(Saved entries)
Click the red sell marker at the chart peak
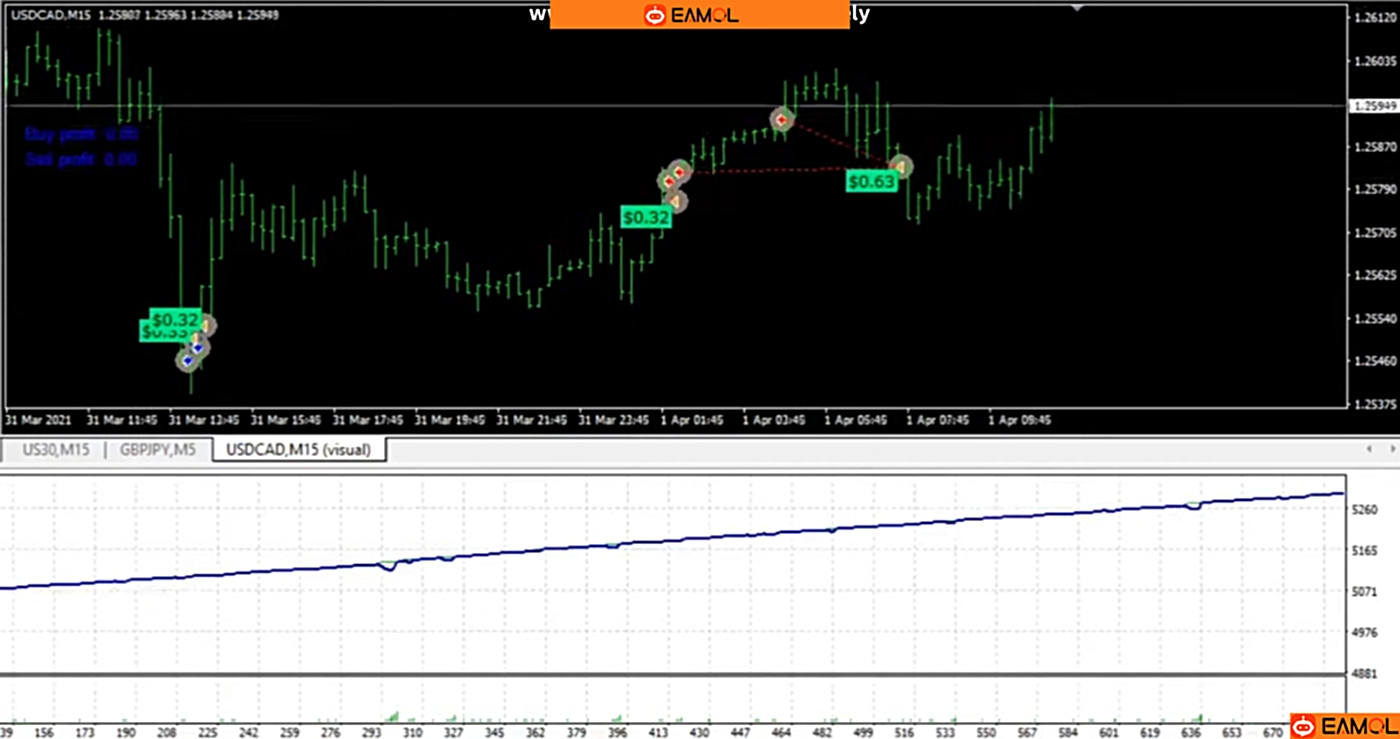1400x739 pixels. [781, 120]
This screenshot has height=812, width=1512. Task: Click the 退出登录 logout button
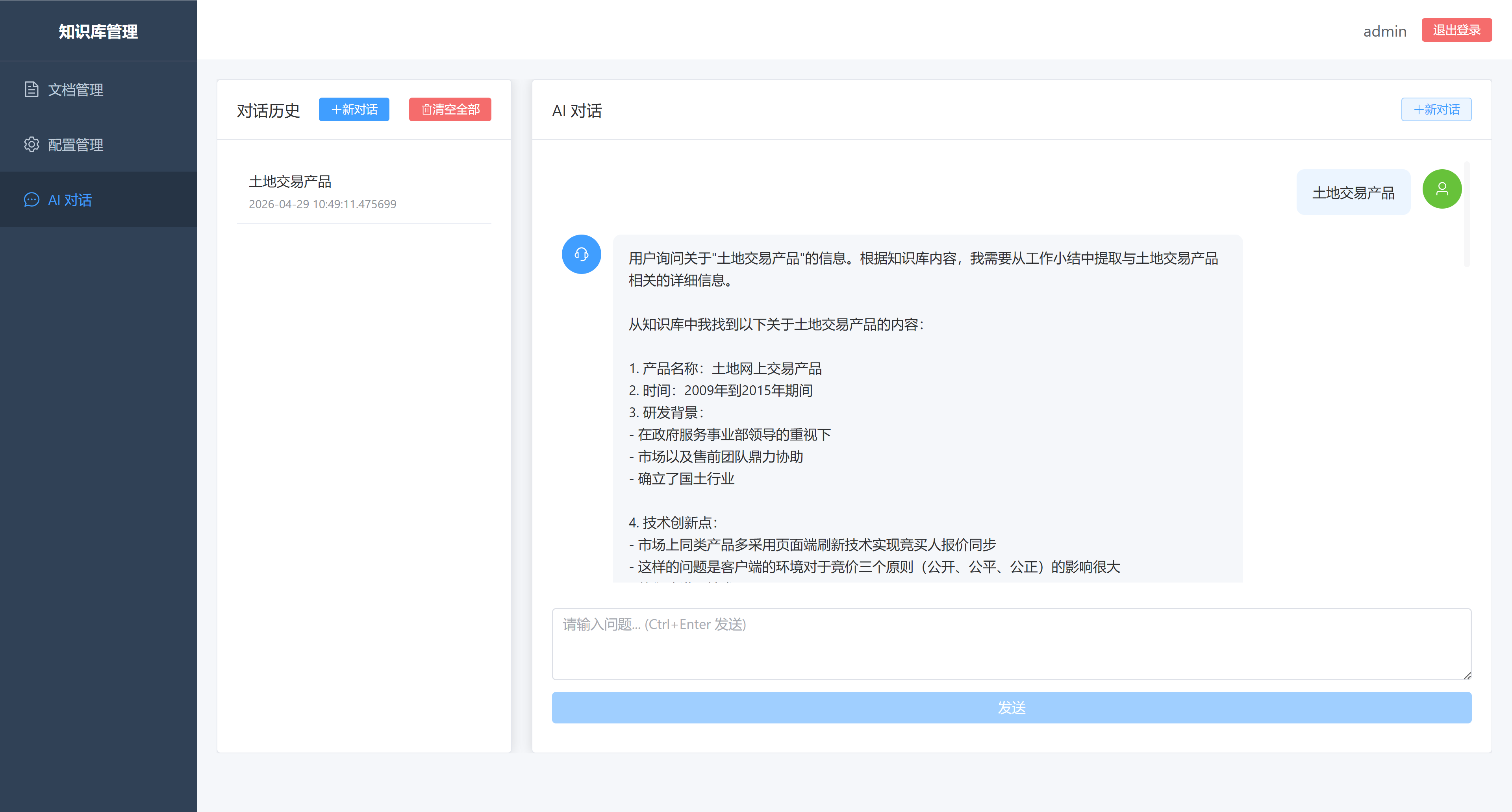click(x=1456, y=30)
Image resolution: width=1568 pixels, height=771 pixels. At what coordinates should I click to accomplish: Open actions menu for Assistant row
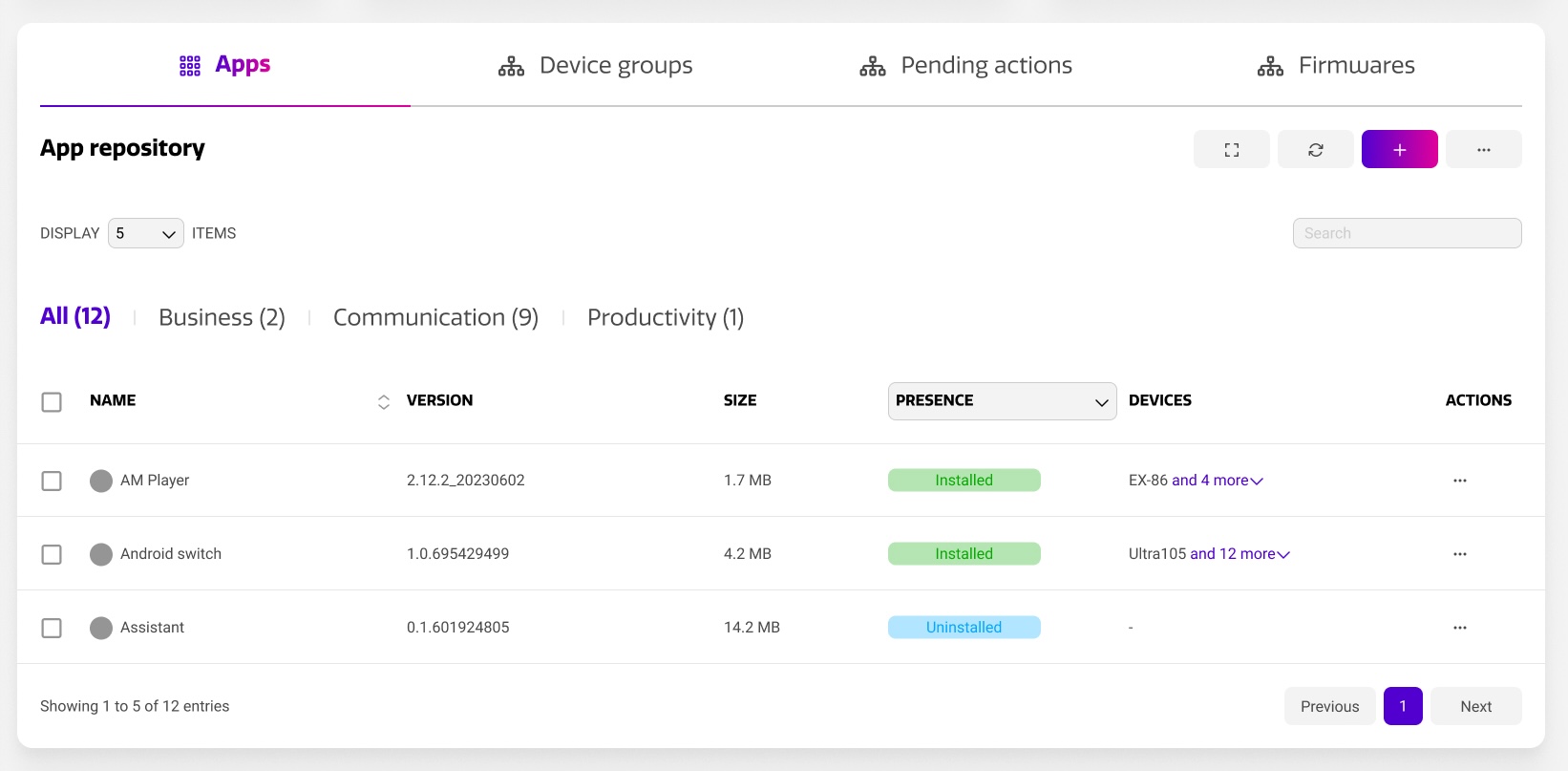click(1459, 628)
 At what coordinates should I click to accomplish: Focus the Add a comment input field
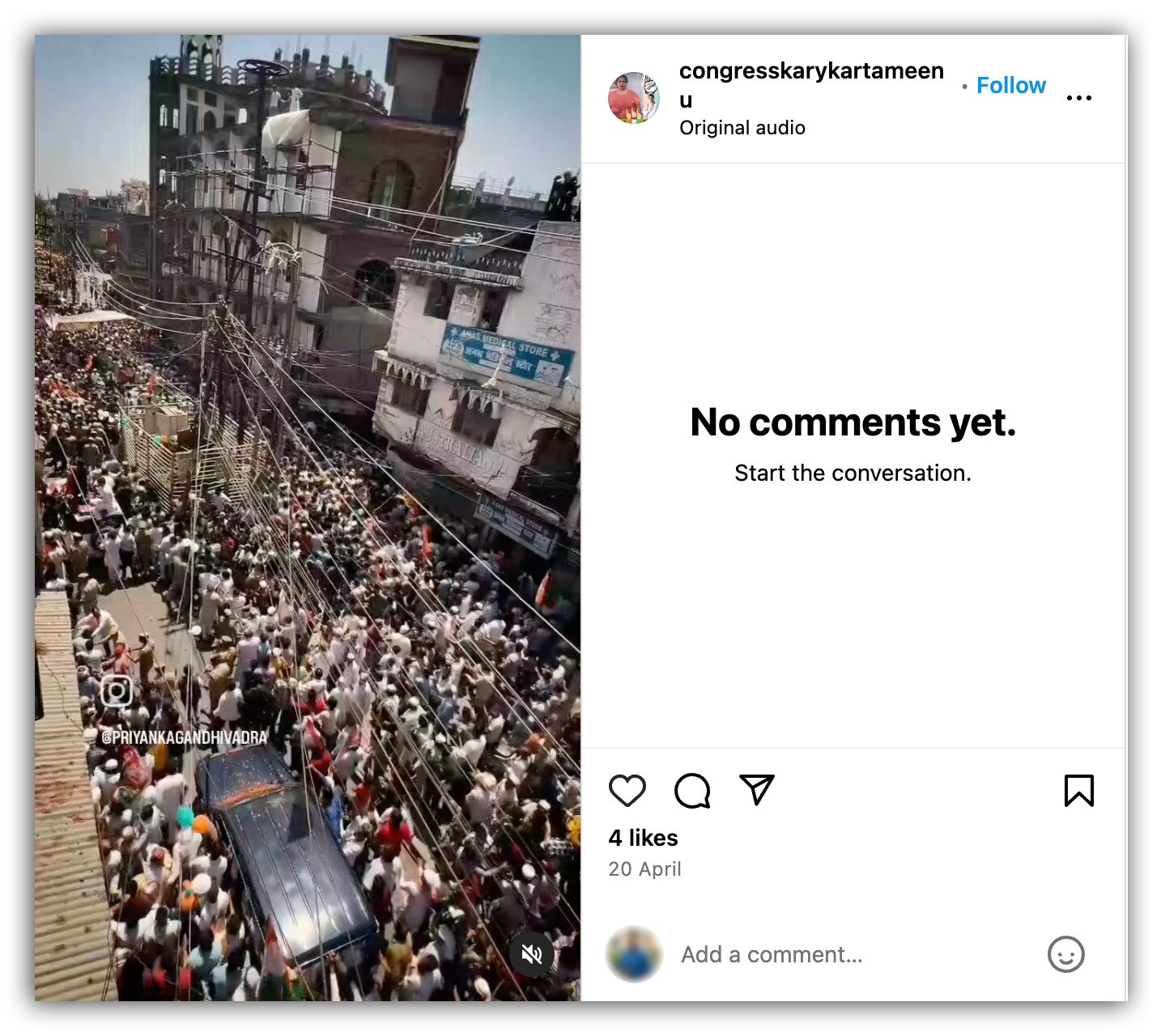click(x=771, y=954)
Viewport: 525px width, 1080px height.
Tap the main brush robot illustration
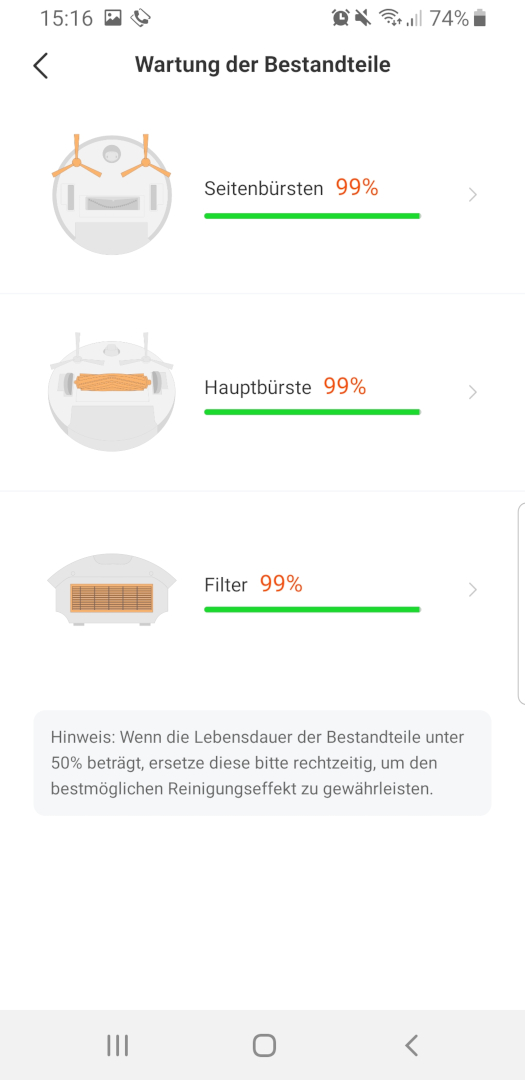(x=112, y=391)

◆ **Required work**: Retype all of the data above word for word, excluding the pictures.

◆ **Result**:
Click the red sell marker at the chart peak
1400x739 pixels. [781, 120]
This screenshot has height=812, width=1512. Task: Click the 退出登录 logout button
click(x=1456, y=30)
Image resolution: width=1568 pixels, height=771 pixels. At what coordinates should I click to accomplish: Open actions menu for Assistant row
click(1459, 628)
 At what coordinates should I click to accomplish: Focus the Add a comment input field
click(x=771, y=954)
Viewport: 525px width, 1080px height.
Tap the main brush robot illustration
(x=112, y=391)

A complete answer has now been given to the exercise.